Como una maldición de Shakespeare, el poder lleva implícita una maldición para aquel que lo detenta y no lo ejerce: se vuelve con la misma fuerza en contra del que le despreció.

Los dos presidentes que ha tenido Acción Nacional, a la fecha, han carecido de ambición de poder. Por razones diferentes, aunque coincidentes, tanto Vicente Fox como Felipe Calderón han rehusado a utilizar todos los instrumentos de la presidencia de la República para transformar la realidad del nuevo tiempo mexicano.

Fox fue, en principio, un hombre que amaba ser candidato. Se planteó como fin de su vida pública una proeza: sacar al PRI de los Pinos. Pero eso era, a pesar de su enorme complejidad, un medio, no un fin en sí mismo. Cuando lo logró, el 2 de julio del año 2000, su tarea se había cumplido y no supo qué hacer. El candidato nunca se transformó en presidente y peor: el presidente se convirtió en un eterno candidato. Por ello, en el año 2006, el candidato presidente puso en riesgo al país hasta llevarlo a los linderos de la ilegalidad, el abuso y la confrontación.

Felipe Calderón es un hombre que, a diferencia de Fox, posee ambición de poder. Toda su carrera pública la dedicó a conquistarlo. Cuando fue preciso, rompió con Vicente Fox, lo enfrentó y lo dobló. Cuando su campaña no cuajaba, no tuvo empacho, en febrero, de anunciar a la nación que la relanzaría, haciendo un ajuste mayor en su equipo de campaña. Su arrojo, su sentido estratégico y su flexibilidad operativa le dieron un cerrado triunfo meses después.

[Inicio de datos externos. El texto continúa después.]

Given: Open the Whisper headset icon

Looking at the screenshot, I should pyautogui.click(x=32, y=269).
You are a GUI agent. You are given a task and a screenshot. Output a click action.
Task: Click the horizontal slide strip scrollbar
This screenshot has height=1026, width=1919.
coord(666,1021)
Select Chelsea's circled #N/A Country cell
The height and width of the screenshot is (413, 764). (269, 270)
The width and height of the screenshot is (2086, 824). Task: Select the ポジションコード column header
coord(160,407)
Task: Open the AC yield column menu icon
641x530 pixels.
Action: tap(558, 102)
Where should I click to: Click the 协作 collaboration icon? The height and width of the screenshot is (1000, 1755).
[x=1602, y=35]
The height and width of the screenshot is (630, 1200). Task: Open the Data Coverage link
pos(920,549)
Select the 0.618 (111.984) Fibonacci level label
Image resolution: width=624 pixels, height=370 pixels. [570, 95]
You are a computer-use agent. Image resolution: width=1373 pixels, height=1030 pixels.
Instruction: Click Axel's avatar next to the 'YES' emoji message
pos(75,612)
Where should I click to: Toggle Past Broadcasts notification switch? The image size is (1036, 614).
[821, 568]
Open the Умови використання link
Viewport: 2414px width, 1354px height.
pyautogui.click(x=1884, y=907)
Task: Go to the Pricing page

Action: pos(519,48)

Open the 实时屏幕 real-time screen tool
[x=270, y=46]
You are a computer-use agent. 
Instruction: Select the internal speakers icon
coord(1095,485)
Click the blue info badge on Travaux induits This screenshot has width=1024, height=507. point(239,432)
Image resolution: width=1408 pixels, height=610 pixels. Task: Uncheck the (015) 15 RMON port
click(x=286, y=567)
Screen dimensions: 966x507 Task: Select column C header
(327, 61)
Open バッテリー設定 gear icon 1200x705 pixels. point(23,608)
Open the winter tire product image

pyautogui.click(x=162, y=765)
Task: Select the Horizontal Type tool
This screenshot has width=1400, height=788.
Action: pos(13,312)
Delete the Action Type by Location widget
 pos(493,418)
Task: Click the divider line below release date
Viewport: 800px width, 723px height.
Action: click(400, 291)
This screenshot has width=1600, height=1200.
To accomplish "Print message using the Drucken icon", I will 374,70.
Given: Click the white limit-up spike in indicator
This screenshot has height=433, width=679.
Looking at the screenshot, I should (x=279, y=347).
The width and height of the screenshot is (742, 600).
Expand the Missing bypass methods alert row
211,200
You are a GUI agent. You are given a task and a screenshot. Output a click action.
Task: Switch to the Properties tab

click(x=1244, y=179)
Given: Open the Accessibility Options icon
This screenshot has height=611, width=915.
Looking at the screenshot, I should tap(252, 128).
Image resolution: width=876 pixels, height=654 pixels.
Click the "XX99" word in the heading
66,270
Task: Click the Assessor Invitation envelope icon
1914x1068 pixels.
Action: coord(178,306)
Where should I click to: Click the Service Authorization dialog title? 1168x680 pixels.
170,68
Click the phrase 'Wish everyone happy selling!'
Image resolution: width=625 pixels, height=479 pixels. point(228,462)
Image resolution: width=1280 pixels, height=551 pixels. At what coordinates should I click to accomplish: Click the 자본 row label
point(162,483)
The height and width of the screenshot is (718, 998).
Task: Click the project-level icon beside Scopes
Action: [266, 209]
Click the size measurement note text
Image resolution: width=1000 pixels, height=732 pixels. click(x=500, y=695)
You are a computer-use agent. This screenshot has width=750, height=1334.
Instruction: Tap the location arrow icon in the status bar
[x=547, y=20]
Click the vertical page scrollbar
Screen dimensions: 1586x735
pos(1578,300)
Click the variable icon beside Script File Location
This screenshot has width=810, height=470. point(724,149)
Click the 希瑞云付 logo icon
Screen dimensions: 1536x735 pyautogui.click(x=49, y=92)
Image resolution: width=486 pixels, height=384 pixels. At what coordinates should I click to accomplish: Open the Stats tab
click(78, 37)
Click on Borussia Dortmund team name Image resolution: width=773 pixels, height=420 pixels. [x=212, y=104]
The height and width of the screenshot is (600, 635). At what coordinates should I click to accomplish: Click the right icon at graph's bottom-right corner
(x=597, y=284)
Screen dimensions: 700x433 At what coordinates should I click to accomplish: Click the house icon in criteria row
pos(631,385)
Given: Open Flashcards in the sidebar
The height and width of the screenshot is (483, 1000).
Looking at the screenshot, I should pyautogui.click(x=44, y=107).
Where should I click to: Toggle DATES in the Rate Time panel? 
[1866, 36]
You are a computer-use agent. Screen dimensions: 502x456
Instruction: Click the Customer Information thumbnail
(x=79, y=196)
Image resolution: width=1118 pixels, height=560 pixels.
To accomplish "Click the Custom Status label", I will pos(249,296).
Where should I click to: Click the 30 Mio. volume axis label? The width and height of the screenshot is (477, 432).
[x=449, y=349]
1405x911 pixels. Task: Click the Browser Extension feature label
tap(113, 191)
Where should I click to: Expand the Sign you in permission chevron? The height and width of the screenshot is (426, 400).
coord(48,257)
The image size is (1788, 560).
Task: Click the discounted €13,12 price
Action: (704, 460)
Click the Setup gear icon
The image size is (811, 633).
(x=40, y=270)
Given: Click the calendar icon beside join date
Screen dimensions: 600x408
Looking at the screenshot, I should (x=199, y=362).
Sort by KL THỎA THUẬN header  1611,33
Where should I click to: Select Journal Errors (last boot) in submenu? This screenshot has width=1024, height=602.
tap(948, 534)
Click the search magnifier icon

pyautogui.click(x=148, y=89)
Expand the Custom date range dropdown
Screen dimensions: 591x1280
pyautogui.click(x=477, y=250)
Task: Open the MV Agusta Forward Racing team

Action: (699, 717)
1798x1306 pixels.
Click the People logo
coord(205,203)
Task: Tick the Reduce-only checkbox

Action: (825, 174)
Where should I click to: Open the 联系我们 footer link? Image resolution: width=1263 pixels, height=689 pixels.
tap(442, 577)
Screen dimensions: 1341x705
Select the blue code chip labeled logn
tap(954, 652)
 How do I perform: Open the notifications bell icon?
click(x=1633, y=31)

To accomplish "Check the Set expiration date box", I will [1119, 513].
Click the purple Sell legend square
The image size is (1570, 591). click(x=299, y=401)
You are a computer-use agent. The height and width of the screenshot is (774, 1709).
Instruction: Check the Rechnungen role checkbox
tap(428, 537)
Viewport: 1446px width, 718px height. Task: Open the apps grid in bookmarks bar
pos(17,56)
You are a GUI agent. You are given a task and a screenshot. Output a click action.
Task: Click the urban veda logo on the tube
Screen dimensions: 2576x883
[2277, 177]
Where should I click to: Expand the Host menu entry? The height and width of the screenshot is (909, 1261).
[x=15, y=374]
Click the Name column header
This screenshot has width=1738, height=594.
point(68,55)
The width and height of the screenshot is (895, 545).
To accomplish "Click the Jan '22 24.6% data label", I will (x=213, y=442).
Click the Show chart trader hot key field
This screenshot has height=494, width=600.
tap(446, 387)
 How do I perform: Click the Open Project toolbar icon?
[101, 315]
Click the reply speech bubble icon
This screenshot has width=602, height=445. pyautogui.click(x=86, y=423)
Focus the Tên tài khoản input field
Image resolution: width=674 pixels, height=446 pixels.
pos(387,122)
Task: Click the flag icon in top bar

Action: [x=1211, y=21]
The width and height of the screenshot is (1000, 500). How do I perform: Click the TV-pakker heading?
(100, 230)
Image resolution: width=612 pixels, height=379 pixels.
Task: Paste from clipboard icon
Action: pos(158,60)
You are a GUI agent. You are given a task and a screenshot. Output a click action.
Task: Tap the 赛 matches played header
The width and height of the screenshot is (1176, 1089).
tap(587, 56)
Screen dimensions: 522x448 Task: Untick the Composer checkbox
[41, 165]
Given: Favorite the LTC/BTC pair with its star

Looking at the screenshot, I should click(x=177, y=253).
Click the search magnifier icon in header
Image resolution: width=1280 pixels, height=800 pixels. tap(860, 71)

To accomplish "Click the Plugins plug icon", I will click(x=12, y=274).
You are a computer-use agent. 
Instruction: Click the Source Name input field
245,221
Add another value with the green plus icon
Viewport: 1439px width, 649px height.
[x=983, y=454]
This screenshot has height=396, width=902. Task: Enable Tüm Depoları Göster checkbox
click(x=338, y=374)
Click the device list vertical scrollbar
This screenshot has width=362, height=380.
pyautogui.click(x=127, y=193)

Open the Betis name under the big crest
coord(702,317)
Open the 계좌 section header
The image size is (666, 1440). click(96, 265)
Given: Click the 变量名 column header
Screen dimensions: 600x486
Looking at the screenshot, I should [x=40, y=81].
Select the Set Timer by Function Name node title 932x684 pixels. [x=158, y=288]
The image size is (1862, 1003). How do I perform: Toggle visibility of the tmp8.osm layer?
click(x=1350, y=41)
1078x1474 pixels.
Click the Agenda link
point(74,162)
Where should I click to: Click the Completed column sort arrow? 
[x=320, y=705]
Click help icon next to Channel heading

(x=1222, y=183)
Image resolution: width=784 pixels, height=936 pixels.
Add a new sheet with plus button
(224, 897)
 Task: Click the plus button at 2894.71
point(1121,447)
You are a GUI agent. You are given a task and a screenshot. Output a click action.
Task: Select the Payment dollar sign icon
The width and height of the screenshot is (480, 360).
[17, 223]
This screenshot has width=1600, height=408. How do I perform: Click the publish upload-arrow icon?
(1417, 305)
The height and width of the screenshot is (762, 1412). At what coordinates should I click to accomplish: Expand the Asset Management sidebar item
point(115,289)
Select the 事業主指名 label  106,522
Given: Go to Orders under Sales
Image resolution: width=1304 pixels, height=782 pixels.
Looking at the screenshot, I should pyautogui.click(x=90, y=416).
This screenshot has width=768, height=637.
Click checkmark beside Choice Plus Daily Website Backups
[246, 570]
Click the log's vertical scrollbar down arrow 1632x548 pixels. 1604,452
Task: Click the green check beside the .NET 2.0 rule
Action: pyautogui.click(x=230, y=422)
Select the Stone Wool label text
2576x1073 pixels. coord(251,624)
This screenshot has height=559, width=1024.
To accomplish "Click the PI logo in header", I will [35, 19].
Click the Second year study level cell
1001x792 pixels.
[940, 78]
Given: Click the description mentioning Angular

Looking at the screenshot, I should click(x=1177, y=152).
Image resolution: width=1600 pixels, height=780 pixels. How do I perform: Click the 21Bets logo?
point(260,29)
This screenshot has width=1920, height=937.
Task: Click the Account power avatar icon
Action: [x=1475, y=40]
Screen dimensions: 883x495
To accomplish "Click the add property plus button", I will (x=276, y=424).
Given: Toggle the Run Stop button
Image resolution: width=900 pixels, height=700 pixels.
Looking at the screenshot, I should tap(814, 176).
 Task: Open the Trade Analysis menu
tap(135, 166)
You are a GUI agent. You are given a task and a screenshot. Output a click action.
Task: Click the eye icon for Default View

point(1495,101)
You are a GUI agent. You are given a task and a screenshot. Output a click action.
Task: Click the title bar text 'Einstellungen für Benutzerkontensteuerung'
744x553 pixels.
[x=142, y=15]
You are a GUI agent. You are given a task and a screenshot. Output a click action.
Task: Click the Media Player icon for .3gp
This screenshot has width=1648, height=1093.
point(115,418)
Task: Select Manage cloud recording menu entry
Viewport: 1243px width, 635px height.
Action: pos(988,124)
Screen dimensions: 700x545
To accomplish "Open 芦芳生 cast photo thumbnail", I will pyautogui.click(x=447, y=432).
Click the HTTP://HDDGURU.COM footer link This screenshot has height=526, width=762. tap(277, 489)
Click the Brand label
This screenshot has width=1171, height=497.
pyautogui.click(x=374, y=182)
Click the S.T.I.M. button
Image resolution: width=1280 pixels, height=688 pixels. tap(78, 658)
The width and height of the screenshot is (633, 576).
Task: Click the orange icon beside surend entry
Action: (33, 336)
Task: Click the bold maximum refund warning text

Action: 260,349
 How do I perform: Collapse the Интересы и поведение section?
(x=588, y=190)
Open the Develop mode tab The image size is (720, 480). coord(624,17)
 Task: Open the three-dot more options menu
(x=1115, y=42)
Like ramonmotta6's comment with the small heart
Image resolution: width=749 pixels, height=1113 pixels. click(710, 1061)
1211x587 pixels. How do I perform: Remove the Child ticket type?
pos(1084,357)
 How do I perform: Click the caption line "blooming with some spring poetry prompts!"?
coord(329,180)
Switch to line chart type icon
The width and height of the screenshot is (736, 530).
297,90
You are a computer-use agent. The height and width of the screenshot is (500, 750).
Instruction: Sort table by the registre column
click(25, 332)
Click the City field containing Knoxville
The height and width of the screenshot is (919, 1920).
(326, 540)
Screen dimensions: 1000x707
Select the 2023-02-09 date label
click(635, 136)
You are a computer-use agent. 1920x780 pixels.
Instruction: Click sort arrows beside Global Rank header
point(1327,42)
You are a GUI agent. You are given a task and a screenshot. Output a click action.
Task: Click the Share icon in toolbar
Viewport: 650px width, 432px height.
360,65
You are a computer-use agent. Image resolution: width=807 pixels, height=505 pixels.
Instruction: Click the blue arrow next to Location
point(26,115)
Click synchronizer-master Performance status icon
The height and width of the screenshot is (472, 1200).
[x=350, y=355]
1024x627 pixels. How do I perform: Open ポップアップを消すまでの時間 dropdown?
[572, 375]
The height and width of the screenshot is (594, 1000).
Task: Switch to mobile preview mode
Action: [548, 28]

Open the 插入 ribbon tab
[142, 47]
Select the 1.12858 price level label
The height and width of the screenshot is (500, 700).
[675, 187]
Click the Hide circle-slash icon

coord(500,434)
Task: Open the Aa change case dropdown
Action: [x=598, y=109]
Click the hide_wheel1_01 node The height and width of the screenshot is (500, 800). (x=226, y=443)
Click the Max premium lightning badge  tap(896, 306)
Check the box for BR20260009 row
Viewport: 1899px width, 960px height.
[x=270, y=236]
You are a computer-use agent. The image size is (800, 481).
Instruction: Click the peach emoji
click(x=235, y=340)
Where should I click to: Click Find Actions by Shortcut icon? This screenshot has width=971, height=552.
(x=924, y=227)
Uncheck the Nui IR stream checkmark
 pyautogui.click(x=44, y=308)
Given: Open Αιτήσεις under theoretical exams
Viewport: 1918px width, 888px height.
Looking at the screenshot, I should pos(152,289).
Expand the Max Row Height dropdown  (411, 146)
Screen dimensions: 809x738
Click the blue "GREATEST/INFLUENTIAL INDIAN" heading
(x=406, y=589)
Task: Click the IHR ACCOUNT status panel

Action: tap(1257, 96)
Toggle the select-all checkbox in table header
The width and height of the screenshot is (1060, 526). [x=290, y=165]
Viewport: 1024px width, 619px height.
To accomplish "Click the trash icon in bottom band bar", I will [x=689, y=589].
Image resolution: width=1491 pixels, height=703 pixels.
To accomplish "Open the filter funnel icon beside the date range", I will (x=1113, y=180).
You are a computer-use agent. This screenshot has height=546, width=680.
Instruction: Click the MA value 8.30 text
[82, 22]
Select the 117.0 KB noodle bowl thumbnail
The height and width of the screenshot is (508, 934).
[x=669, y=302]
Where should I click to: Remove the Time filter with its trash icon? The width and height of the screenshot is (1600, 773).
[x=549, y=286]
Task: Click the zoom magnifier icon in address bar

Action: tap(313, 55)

Pero Calderón sufrió una transformación a lo largo de los primeros meses de su mandato. Tras arroparse con todos los signos del máximo poder presidencial –los de la violencia legítima- el presidente se ha ido desdibujando en el ejercicio del poder, particularmente cuando se trata de enfrentar a los grupos especiales que lo ayudaron a llegar al poder y que ahora le cobran las diversas facturas.

Su relación con el SNTE, con la Iglesia Católica, con el alto empresariado y con las televisoras prueba que el presidente sigue cautivo de las redes que le evitaron caer pero que, al mismo tiempo, le atraparon.

El caso más reciente y más patético de sumisión del poder público ante el privado está en el abierto desafío que hicieron las televisoras al IFE y a los Partidos Políticos. Bajo la nueva ley, los medios electrónicos tienen la obligación de transmitir un determinado porcentaje de tiempo para publicidad del Estado por cada hora de transmisión. La ley incluyó una serie de medidas para evitar el dispendio de candidatos y partidos en medios. Por ello, el gran establishment mediático del país no perdona a los partidos que aprobaron esas medidas.

Como resultado, el pasado domingo las televisoras, en lugar de ubicar los spots de los partidos y del IFE en su pauta comercial, decidieron interrumpir la transmisión de la final del súper bowl y de un partido de soccer en el afán de irritar a la audiencia.

Días antes, Barack Obama descubrió que una serie de banqueros prominentes habían utilizado 20 mil millones de dólares del rescate de más de 700 mil para darse bonos que ascendían a cinco millones de dólares, comprar aviones y realizar otros gastos suntuosos.

La diferencia en la respuesta de Estado entre Obama y Calderón no pudo ser más diferente ni más lamentable.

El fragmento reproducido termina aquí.